Bolivia. Jeanine Áñez entre el prorroguismo, la pandemia y la represión

Diversas movilizaciones y bloqueos en Bolivia comenzaron este 3 de agosto, por convocatoria de la Central Obrera Boliviana y el Pacto de Unidad. Esta plataforma aglutina a los principales sindicatos de trabajadores campesinos del país. Al momento se tienen contabilizados más de 140 puntos de bloqueo, distribuidos en los nueve Departamentos.

Estas movilizaciones son producto de una decisión unilateral que asumió el Tribunal Supremo Electoral -TSE- boliviano, sin concertación con la sociedad y mucho menos con los partidos políticos. El TSE decidió que las Elecciones Presidenciales de Bolivia se posterguen una vez más. Esta postergación sería la tercera que sucede en el año. Las elecciones debieron ser el pasado 3 de mayo. Se postergaron para el 2 de agosto. Luego para el 6 de septiembre y esta última para el 18 de octubre.

Esta última vez el TSE postergó las elecciones mediante una Resolución Administrativa, lo cual va en contra del ordenamiento jurídico boliviano donde prevalece el pese de una Ley por encima de otra norma de menor jerarquía. Para cada una de estas postergaciones se alegó la crisis provocada por la pandemia de la Covid-19.

La crisis social en Bolivia se ha profundizado. Los sectores movilizados de la Central Obrera Boliviana, el Pacto de Unidad y movimientos sociales autoconvocados exigen elecciones nacionales a la brevedad posible y la renuncia de Jeanine Áñez. Pero no se cierran a su posición, están abiertos a entablar un diálogo que solucione la situación que se vive en el país.

Gobierno corrupto

Por otro lado, el Gobierno de Jeanine Áñez se ha visto envuelto en casos de corrupción como el que se investiga dentro de la compra de respiradores para terapia intensiva. Según se ha denunciado, se habría realizado la compra con un sobreprecio de más del 300%. Esto costó la renuncia del ministro de Salud y salpicó al entorno familiar cercano de la Presidenta Áñez.

La pareja de su hija, Mohammed Mostajo, funge como “Embajador de la Ciencia” y está acusado de direccionar compras y hacer seguimiento personal a diferentes contratos entre empresas privadas que el recomienda y el Estado boliviano paga.

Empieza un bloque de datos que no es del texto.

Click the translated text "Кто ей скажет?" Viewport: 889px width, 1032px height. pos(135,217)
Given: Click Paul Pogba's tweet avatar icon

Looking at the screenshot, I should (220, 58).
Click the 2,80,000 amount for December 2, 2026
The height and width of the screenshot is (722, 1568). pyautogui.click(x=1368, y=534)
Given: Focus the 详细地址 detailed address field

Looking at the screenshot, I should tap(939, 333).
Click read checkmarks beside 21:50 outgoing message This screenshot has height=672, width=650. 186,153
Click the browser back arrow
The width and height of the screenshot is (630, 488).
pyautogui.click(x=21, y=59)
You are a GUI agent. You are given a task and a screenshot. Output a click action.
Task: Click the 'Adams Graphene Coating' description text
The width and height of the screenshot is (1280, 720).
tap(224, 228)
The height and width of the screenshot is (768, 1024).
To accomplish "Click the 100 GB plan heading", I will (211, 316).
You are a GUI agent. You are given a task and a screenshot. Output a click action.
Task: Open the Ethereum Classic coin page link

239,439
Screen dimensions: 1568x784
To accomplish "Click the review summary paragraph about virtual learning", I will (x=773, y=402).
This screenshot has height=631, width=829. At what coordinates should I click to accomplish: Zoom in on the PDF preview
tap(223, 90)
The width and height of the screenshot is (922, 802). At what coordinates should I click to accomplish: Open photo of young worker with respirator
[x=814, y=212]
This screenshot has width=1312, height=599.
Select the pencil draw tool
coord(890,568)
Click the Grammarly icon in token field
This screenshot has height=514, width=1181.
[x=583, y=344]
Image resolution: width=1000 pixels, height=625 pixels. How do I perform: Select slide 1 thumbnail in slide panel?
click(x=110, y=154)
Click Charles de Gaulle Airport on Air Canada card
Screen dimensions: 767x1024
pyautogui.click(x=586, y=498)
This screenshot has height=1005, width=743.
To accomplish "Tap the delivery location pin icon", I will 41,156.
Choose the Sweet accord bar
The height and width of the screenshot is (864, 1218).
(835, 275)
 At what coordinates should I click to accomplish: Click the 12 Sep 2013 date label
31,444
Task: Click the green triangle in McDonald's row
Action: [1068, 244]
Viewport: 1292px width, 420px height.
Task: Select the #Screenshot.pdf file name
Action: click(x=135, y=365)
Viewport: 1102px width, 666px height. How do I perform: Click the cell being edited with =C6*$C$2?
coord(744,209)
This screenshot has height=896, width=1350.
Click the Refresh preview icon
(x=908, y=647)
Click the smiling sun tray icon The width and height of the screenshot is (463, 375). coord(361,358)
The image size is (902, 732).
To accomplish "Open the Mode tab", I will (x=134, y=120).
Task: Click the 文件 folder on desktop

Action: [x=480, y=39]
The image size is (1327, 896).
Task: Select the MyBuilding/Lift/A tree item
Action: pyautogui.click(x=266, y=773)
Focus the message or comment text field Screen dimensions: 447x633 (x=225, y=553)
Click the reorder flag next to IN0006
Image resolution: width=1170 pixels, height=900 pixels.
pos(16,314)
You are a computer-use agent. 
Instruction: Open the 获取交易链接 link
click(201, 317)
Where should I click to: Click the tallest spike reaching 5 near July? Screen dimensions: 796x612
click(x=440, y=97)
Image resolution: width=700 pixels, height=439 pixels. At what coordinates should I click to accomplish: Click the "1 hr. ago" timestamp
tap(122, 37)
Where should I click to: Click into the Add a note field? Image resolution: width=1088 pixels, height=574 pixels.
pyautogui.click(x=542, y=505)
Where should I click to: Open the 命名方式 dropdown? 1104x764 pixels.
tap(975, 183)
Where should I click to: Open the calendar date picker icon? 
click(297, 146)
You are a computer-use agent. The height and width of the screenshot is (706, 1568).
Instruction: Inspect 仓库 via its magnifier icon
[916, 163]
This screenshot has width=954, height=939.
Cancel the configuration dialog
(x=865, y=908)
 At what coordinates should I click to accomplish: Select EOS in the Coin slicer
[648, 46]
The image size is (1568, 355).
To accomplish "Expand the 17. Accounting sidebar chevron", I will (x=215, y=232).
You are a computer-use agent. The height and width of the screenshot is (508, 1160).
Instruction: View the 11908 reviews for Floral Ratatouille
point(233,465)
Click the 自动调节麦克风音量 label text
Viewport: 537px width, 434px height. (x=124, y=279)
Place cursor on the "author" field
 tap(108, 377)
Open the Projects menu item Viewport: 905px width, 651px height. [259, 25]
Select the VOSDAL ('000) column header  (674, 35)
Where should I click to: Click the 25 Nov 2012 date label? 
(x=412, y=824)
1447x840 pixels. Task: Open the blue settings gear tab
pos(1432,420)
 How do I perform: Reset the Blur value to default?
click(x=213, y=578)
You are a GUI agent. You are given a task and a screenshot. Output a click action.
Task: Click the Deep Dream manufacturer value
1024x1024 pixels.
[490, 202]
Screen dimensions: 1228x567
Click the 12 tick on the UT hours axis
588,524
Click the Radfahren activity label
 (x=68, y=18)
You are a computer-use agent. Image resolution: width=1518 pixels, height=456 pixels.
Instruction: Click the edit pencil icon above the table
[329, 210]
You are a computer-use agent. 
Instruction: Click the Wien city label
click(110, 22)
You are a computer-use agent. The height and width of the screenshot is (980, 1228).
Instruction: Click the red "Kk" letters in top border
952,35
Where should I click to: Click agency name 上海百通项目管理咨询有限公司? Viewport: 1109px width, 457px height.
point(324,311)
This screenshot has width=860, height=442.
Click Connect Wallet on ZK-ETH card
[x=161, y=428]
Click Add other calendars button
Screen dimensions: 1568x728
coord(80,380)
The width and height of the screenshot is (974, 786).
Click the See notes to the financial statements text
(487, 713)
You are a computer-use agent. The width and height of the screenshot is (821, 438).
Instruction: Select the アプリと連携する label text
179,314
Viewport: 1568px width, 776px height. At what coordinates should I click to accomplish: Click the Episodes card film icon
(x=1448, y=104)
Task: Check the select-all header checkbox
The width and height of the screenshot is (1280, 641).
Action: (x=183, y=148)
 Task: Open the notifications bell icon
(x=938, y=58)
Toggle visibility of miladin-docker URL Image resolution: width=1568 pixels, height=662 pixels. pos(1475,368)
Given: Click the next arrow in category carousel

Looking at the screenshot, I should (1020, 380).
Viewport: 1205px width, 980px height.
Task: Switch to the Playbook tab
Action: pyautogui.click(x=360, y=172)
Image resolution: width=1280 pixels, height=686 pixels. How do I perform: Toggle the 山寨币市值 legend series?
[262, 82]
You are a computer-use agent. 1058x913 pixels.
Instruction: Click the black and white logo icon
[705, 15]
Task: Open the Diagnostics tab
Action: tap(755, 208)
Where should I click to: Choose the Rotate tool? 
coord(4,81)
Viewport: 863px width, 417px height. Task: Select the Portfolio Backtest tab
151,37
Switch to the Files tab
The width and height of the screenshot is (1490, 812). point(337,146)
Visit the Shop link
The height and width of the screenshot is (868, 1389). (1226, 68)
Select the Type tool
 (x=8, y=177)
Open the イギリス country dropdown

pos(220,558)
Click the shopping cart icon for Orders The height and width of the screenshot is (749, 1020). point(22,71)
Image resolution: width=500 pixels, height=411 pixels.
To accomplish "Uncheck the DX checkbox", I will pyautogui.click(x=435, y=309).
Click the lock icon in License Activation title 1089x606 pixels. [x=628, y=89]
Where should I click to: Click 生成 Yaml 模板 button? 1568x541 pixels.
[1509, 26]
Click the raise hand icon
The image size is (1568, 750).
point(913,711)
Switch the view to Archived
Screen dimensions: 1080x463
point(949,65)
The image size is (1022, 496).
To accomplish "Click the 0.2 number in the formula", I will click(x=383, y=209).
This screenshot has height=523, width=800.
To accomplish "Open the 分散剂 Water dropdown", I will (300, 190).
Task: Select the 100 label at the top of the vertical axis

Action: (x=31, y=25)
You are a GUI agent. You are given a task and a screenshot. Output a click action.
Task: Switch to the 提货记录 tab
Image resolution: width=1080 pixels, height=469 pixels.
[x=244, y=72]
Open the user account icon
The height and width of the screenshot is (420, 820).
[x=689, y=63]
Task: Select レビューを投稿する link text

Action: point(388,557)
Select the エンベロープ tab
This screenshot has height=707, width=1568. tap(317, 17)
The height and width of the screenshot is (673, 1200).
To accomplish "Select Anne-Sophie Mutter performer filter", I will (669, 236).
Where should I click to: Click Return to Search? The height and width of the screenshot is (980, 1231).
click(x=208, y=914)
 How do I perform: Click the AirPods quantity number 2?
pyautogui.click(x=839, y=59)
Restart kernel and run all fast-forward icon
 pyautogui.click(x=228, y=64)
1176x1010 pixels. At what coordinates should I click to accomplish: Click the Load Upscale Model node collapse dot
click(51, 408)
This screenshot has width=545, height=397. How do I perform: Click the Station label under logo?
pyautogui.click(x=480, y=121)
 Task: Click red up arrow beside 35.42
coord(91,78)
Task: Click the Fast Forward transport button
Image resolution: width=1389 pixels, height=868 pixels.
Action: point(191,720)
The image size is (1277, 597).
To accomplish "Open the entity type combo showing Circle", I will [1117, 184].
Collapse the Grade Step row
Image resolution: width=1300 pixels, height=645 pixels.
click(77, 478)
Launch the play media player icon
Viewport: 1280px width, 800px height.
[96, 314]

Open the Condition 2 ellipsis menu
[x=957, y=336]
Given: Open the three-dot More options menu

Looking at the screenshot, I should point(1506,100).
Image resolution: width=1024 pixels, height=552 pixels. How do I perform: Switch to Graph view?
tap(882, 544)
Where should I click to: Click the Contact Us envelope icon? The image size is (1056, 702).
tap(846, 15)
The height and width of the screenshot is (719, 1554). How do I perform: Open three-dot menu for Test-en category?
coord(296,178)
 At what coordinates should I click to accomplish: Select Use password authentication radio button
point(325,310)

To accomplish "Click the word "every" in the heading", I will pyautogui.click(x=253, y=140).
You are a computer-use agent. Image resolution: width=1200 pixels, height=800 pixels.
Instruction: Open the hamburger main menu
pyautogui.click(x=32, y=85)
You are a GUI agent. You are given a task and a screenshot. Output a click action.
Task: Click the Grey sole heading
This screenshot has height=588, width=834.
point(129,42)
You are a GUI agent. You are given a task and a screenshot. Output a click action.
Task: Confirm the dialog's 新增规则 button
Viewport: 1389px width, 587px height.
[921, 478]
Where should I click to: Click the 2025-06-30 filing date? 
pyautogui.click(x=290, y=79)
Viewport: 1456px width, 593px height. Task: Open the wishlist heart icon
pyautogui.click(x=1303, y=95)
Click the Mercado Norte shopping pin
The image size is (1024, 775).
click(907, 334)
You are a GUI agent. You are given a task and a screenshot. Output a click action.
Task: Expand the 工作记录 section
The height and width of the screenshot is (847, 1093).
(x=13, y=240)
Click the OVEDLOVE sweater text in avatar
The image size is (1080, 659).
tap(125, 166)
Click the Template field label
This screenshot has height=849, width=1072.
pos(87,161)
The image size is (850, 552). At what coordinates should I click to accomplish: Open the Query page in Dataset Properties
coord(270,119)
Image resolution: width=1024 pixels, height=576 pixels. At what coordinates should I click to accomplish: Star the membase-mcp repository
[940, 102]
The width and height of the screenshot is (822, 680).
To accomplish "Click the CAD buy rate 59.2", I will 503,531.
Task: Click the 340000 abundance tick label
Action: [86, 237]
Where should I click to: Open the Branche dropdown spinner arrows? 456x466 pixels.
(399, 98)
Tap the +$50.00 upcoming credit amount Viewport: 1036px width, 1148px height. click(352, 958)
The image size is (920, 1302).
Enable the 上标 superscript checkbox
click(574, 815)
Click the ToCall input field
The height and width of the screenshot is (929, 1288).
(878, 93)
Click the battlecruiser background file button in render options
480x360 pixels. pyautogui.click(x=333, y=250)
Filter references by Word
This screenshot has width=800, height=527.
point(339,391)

A este hecho lo acompaña la falta de equipamiento en los diferentes hospitales del país, la falta de abastecimiento de medicamentos y la falta de control del precio de venta de los mismos. Asimismo, no hay políticas económicas que alivien el impacto en el bolsillo de los bolivianos y bolivianas ni que garanticen la estabilidad laboral. Como en el resto de la región, en Bolivia han ocurrido diversos despidos masivos en los últimos meses.

Represión

Se puede evidenciar una situación critica en el país. Para muchos, esta solo puede ser contrarrestada con un Gobierno legítimo que surja de las urnas y que cuente con el apoyo de la mayoría.

Ante este escenario, el Gobierno de Áñez lanzó una arremetida comunicacional y de represión mediante sus grupos paramilitares. Culpa por la falta de oxígeno medicinal en el país a los bloqueos de caminos convocados por los sindicatos de trabajadores.

La realidad es que en estos bloqueos de caminos, los movimientos sociales han establecido que deben circular libremente las ambulancias, medicamentos, insumos médicos y camiones que transportan oxígeno.

Los sindicatos también denuncian que están sufriendo una criminalización de las movilizaciones por parte del Gobierno de Bolivia. Este reprime e interviene las movilizaciones con grupos paramilitares como el denominado Resistencia Juvenil Cochala, que violentó un piquete de huelga que se había instalado frente al Órgano Electoral.

Cabe destacar que en diferentes medios de comunicación bolivianos se ha manifestado la escasez de oxígeno medicinal en hospitales desde junio. Incluso, este hecho fue denunciado por el Expresidente Evo Morales, quien señaló cómo el Gobierno de Áñez no ha previsto en ocho meses el abastecimiento de oxígeno medicinal en el país. Recién el 31 de julio se realizó un Decreto Supremo para priorizar la importación de este artículo necesario para tratar los diversos síntomas de la Covid-19.

Este 11 de agosto ha trascendido una nota interna de dos vocales del Tribunal Supremo Electoral dirigida a Salvador Romero, Presidente de este órgano, donde le solicitan la reconsideración de la fecha de las elecciones para que esta se enmarque dentro de la constitucionalidad. Proponen acompañarla con una Ley Nacional para solucionar la conflictividad en el país.